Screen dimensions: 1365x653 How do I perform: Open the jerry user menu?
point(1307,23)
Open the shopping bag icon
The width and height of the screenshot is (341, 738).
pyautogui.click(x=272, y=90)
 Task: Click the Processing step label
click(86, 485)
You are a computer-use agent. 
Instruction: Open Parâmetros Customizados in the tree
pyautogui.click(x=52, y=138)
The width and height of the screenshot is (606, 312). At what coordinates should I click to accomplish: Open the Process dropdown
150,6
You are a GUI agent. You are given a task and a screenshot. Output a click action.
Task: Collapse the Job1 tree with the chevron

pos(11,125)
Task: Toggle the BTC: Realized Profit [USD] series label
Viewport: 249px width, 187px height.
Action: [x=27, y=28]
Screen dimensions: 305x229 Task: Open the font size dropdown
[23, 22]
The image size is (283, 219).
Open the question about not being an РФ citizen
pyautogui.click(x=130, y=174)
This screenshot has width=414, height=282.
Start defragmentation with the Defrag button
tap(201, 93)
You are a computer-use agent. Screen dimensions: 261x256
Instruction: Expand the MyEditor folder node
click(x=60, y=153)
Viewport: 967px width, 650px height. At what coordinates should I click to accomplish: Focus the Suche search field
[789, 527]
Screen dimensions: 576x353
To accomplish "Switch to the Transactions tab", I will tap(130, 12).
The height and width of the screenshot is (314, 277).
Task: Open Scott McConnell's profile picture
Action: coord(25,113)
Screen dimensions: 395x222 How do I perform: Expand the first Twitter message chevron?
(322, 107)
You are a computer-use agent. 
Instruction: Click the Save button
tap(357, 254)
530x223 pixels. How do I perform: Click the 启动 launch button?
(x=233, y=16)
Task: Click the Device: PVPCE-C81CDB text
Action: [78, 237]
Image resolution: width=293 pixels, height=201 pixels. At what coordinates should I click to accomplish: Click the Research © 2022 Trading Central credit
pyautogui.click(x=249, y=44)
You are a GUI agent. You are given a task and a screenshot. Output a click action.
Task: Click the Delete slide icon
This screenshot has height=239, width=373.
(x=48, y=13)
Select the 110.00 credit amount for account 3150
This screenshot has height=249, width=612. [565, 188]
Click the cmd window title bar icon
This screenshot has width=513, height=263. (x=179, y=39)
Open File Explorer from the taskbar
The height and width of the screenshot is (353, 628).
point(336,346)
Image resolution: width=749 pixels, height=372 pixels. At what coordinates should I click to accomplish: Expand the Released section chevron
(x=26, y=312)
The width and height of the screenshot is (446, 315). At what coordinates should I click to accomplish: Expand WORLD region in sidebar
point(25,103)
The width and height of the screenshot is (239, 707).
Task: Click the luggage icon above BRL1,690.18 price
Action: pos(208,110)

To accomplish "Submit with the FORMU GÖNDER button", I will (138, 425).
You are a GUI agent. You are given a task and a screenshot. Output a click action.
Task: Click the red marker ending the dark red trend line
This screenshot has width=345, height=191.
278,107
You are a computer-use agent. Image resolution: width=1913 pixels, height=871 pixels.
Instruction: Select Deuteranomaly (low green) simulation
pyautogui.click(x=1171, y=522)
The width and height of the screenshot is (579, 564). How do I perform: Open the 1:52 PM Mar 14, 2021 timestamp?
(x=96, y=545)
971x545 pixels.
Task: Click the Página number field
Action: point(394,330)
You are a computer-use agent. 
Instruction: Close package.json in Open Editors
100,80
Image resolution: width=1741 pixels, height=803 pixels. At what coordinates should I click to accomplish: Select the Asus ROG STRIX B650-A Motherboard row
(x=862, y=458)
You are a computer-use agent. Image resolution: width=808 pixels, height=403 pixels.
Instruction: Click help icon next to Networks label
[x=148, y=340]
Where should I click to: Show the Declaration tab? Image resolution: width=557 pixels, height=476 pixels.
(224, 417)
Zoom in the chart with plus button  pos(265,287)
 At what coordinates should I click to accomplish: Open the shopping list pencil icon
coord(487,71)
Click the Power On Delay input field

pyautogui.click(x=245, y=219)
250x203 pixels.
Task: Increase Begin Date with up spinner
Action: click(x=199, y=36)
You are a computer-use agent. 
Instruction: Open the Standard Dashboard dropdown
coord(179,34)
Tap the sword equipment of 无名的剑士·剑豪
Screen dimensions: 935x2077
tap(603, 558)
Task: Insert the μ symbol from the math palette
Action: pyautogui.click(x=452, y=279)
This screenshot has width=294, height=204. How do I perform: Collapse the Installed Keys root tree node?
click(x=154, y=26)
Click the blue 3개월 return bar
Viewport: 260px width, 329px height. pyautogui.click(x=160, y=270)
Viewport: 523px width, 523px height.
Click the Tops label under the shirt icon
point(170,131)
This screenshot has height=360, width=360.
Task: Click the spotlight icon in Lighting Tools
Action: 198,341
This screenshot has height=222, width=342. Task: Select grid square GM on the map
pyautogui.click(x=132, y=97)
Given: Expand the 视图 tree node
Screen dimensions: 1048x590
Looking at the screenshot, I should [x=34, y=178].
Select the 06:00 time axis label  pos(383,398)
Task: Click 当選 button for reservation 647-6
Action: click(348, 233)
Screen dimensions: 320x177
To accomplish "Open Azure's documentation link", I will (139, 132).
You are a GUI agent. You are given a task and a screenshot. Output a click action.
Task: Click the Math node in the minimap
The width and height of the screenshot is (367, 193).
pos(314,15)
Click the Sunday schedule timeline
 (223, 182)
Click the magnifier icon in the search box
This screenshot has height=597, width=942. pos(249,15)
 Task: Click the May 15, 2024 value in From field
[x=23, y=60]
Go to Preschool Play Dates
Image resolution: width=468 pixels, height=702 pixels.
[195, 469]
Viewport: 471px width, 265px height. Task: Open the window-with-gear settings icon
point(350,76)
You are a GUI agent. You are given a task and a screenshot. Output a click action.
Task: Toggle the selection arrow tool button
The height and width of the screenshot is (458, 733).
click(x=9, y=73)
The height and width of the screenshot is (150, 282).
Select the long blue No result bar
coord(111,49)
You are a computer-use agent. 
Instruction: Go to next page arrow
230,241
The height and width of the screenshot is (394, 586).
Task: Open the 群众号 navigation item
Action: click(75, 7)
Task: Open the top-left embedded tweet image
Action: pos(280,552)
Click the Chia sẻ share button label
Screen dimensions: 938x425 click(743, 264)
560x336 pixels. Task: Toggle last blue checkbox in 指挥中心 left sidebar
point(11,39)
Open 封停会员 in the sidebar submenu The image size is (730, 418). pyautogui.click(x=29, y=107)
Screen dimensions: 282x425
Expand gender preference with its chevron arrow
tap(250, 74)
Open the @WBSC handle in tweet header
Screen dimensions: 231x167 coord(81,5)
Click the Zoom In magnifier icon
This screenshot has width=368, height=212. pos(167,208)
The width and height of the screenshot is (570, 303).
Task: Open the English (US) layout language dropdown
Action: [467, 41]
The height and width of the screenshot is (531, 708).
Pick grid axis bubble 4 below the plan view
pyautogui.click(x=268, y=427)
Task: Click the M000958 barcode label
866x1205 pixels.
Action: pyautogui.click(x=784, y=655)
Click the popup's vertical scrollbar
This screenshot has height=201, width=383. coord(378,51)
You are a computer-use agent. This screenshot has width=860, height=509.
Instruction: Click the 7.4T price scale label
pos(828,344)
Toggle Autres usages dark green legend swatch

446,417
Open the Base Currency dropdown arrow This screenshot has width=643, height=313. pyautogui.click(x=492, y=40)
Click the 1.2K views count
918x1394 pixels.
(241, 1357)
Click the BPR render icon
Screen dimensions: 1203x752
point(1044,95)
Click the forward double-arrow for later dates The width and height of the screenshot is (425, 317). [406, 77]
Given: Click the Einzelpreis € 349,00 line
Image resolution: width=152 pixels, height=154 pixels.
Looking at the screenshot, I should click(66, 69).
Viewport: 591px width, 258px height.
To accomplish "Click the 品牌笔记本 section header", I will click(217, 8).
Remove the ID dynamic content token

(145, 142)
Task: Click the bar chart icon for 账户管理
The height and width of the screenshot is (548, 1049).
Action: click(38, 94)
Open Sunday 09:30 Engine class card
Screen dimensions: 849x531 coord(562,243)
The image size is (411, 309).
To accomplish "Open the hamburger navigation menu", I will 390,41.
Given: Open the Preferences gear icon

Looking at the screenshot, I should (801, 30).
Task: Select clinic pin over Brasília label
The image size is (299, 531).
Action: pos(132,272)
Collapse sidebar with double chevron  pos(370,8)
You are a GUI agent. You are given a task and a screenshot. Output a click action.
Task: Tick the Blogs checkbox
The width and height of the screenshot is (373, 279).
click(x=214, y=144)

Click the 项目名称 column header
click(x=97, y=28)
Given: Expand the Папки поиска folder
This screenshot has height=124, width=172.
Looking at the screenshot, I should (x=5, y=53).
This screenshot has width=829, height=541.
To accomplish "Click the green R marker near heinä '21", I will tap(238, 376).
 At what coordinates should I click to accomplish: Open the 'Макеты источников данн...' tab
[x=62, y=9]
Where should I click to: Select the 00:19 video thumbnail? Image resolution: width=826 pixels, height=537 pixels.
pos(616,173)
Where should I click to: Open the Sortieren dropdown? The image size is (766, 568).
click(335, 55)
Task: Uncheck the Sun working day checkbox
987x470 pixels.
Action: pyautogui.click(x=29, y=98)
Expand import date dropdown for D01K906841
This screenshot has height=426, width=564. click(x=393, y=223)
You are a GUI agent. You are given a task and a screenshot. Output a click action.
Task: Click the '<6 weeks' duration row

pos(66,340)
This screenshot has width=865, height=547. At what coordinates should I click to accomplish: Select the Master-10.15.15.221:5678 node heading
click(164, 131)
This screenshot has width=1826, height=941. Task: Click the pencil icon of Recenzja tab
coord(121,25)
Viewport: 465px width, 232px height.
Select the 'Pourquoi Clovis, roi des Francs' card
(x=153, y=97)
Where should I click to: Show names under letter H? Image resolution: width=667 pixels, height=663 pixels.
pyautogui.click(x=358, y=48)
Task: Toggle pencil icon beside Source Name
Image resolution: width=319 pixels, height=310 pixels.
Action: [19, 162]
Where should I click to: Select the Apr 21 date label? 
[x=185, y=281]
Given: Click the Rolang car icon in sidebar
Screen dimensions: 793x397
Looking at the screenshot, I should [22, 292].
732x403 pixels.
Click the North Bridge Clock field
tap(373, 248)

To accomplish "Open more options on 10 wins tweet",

About this exercise:
Look above for the line holding "Instruction: Expand the MyEditor folder node" and the line holding "Screen dimensions: 576x353", then output exactly those two lines and every line between them, nothing more.

Response area:
Instruction: Expand the MyEditor folder node
click(x=60, y=153)
Viewport: 967px width, 650px height. At what coordinates should I click to accomplish: Focus the Suche search field
[789, 527]
Screen dimensions: 576x353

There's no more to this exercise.